***** INPUT ROWS
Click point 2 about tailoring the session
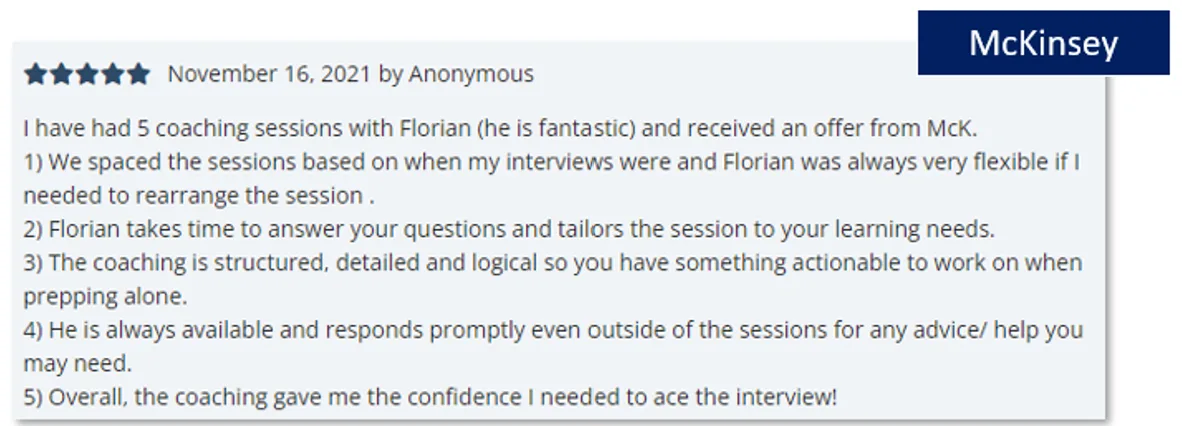(x=509, y=229)

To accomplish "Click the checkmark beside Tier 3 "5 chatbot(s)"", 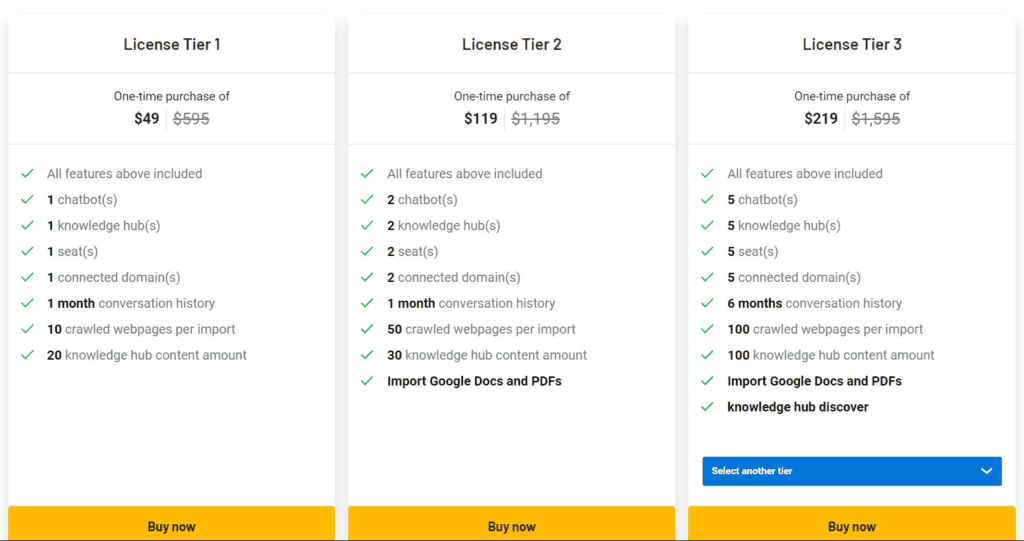I will 707,200.
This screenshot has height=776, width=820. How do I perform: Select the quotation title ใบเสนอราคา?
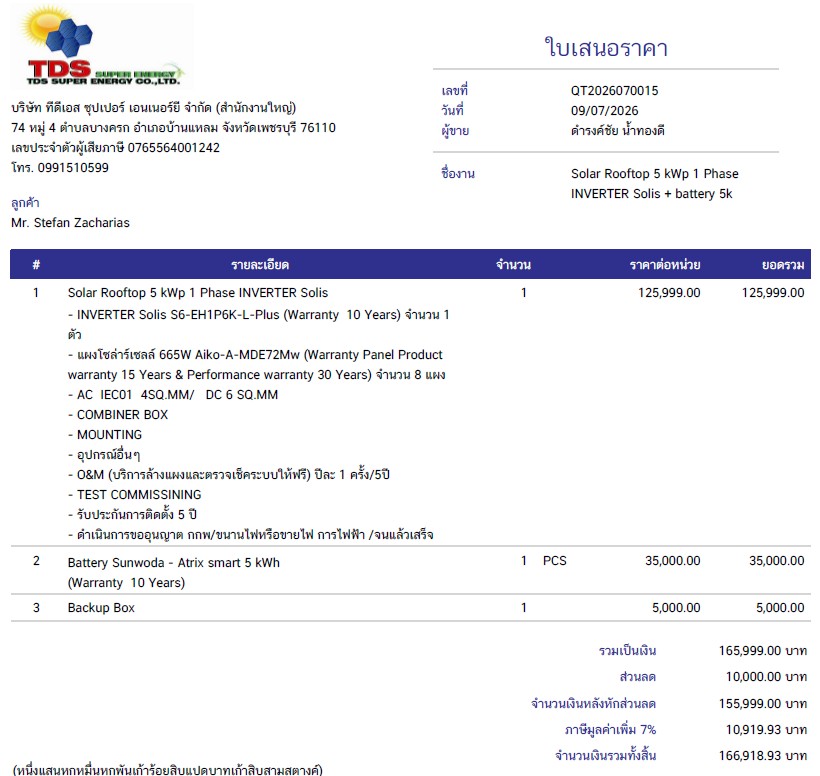(x=606, y=48)
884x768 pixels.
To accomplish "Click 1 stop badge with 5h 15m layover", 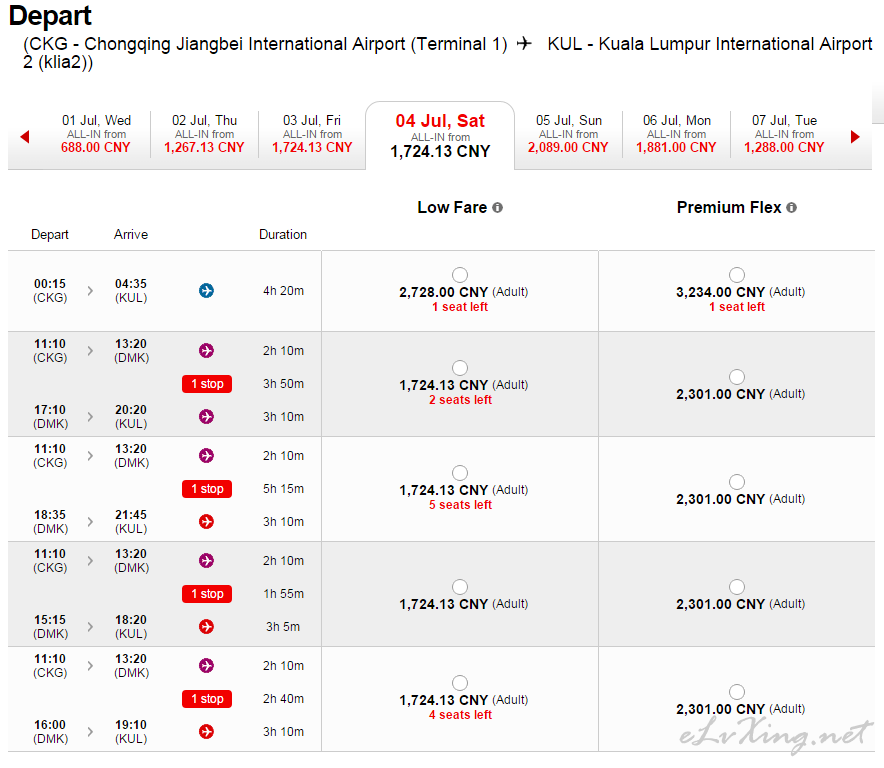I will (207, 489).
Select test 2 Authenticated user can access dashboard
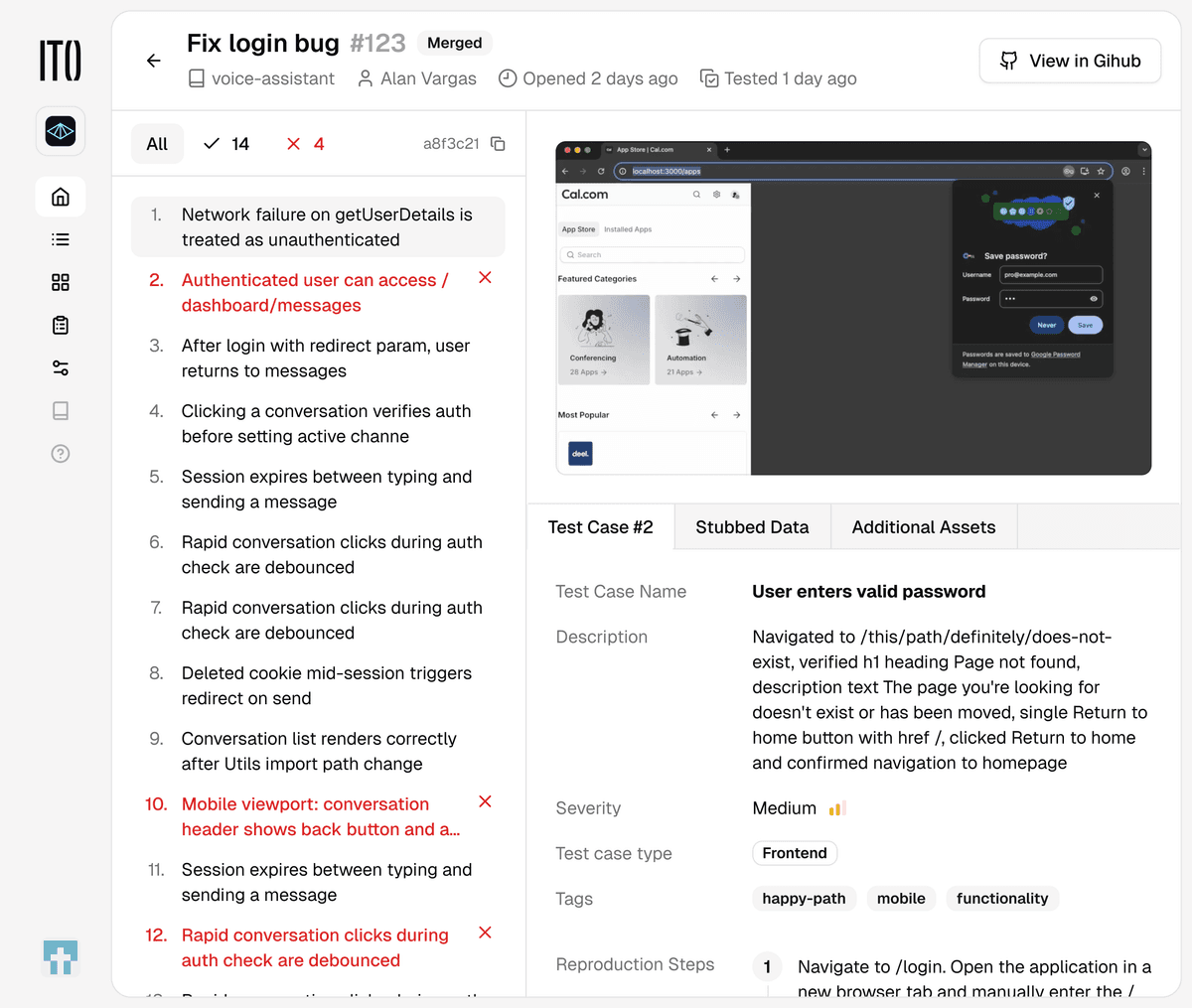1192x1008 pixels. pyautogui.click(x=314, y=293)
**********
GIVEN EXERCISE: Collect each line of the rows above that contains the string "Select". Case counts, so only lines with that capitalization qualify.

RESULT OF THE EXERCISE:
This screenshot has height=776, width=820. How do I perform: Select the quotation title ใบเสนอราคา?
Select test 2 Authenticated user can access dashboard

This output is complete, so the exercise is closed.